*Schriftliche Aufgaben:*
**1.** Wer war laut dem Textauszug einer der Haupt-Organisatoren der Konferenz?
**2.** Gib alle Zeilen der Auflistung unten als nummerierte Liste wieder und lass dabei Leerzeilen weg.

=== Textauszug ===

Auch Lombardi gab an, er sei „sehr bewegt gewesen“ über die Aussagen der Missbrauchsopfer, die während des Treffens per Audio-Aufnahme zu Wort gekommen seien. Es scheine ihm richtig, dass diese Berichte am Anfang der Beratungen gestanden hätten.

„Es war nicht leicht, Stimmen von allen Kontinenten zusammenzubekommen“, erläuterte der deutsche Jesuit Hans Zollner, einer der Haupt-Organisatoren der Konferenz. „Aber das war das Ziel: Wir wollten damit klarmachen, dass das nicht nur ein nordamerikanisches oder westeuropäisches Problem ist. Es waren anrührende, brutale, ehrliche Aussagen – da wurde nichts ausgelassen.“ Nach den Berichten der Opfer habe in der Synodenaula des Vatikans einige Minuten lang Schweigen geherrscht.

Das Wort verschlagen hat es den Teilnehmern der Konferenz allerdings nicht: Im nicht-öffentlichen Teil der ersten Plenarsitzung wurde, so war bei der Pressekonferenz zu hören, schnell über alle möglichen Aspekte von Missbrauchsfällen gesprochen.

Wie soll sich eine kleine Ortskirche verhalten?

=== Eingabe ===

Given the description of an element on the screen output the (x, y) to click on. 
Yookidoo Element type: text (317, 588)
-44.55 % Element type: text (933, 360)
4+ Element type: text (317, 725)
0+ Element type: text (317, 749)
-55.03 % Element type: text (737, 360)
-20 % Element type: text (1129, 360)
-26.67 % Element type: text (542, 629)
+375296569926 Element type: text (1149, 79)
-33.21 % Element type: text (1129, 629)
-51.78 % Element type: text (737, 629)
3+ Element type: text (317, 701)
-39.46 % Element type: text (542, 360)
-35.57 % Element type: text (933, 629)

===

*Antworten je Aufgabe:*
**1.** Der deutsche Jesuit Hans Zollner.

**2.**
1. Given the description of an element on the screen output the (x, y) to click on. 
2. Yookidoo Element type: text (317, 588)
3. -44.55 % Element type: text (933, 360)
4. 4+ Element type: text (317, 725)
5. 0+ Element type: text (317, 749)
6. -55.03 % Element type: text (737, 360)
7. -20 % Element type: text (1129, 360)
8. -26.67 % Element type: text (542, 629)
9. +375296569926 Element type: text (1149, 79)
10. -33.21 % Element type: text (1129, 629)
11. -51.78 % Element type: text (737, 629)
12. 3+ Element type: text (317, 701)
13. -39.46 % Element type: text (542, 360)
14. -35.57 % Element type: text (933, 629)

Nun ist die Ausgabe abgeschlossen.